El Paso tops Newsweek’s List of “Can-do Capitals,” but can it really do?

(Raymundo Aguirre/Borderzine.com)

El Paso and Ciudad Juárez blend as just one city. (Raymundo Aguirre/Borderzine.com)

(Raymundo Aguirre/Borderzine.com)

El Paso, Texas. (Raymundo Aguirre/Borderzine.com)

EL PASO – It’s a tale of one city with three different stories.

There are three contrasting viewpoints on the placement of El Paso at the top the list of “Can-do Capitals” published by Newsweek Magazine last month.

Based on data from the federal government and Moody’s (an economic research company), the border city was named America’s Can-do capital, first on a list of 200 U.S. cities.

The recent Moody’s study rated the cities in four different  categories –sustainability, transportation & infrastructure, business development and livability. Each index was graded on a scale of 0-25 points, with all four aspects totaling 100 points.

After being recognized as the city that made the most progress improving its quality of life in recent years, El Paso still needs to work on its livability and its business development, according to the study.

The Greater El Paso Chamber of Commerce considered the score given by the magazine as inadequate. “For me, we should have scored a 25” in business development said President and CEO Richard Dayoub. He said that “people in El Paso have the can-do attitude. The crisis in Ciudad Juárez has continued to help the economy of El Paso to keep growing.”

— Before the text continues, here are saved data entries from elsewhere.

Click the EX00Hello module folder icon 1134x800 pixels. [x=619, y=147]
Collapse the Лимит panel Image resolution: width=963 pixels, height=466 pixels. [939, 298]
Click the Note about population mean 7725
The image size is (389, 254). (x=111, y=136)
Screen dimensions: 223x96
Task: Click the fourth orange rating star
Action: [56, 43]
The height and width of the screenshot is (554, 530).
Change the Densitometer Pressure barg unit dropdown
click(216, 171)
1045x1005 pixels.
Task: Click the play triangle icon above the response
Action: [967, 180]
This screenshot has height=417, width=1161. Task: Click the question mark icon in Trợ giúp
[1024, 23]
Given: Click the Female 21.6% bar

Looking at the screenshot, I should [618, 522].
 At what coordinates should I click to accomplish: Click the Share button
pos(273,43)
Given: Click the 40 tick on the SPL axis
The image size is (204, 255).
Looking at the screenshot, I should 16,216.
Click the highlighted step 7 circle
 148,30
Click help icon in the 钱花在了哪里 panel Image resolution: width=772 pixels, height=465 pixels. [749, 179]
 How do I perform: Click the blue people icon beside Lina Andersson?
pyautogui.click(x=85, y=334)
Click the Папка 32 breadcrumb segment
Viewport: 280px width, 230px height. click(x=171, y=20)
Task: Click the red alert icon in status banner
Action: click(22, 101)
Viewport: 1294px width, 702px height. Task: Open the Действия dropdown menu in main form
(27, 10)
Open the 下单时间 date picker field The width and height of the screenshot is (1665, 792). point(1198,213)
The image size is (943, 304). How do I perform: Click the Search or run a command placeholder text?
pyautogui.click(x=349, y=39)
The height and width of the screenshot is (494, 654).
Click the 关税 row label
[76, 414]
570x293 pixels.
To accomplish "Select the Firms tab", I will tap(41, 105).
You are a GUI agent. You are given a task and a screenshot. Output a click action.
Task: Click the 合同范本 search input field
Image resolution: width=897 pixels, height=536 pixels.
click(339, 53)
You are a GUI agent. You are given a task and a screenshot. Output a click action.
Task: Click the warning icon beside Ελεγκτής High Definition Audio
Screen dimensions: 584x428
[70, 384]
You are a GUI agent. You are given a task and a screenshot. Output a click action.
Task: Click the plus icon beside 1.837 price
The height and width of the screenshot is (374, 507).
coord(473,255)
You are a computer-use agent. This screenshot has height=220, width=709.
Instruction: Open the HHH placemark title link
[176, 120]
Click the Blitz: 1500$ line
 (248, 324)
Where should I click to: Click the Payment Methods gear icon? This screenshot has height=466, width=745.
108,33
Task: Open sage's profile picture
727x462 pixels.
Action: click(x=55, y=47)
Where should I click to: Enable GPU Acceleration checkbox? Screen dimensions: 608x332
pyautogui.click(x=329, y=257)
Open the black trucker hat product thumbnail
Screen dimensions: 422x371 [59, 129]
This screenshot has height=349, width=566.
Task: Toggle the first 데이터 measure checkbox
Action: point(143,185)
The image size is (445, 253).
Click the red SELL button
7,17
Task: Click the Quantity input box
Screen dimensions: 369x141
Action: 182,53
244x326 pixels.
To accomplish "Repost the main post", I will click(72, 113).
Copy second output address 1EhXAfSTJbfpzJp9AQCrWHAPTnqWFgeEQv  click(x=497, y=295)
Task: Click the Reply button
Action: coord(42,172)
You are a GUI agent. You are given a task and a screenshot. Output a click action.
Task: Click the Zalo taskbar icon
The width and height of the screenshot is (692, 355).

Dayoub said that people here do well by setting differences aside and that has been the key factor in getting this award. It is time to build on this success to continue improving as a city, he said. “People get the wrong image, and think that all the problems in Juárez have to do with El Paso.”

The El Paso Chamber of Commerce disagrees with the 11.15 score given to the city based on business development and argues that the city offers more opportunities to residents than it did a decade ago.

The second problem that the city of El Paso needs to resolve is how to improve its livability. According to this study the border city also needs to work on the quality of life aspect. After being given 18.45 points out of 25 this aspect of the study ranks as the second worst out of the four after the business development number.

“El Paso has relatively lower rates of access to health care and relatively less educated adults than nearly all other large U.S. cities.” said Tim Collins Associate Professor of Geography at the University of Texas at El Paso. Collins is a member of the Department of Sociology & Anthropology at the University where he has conducted research on the different aspects that surround the livability index.

He said that the city of El Paso was given that score because it has shown a significant increase in the ease of access to health, but considers El Paso to be far behind other larger U.S. cities.

Collins added that, “The socioeconomic status of El Pasoans has been buffered in the midst of the ‘great recession,’” but he said that there are problems that continue to negatively affect El Paso, such as the poor socioeconomic status and the number of adults with minimal education.

“In other words, people in El Paso may be faring better than those in other U.S. cities during this period of economic decline, even though El Pasoans were generally worse off, socioeconomically speaking, before the recession began,” said Collins.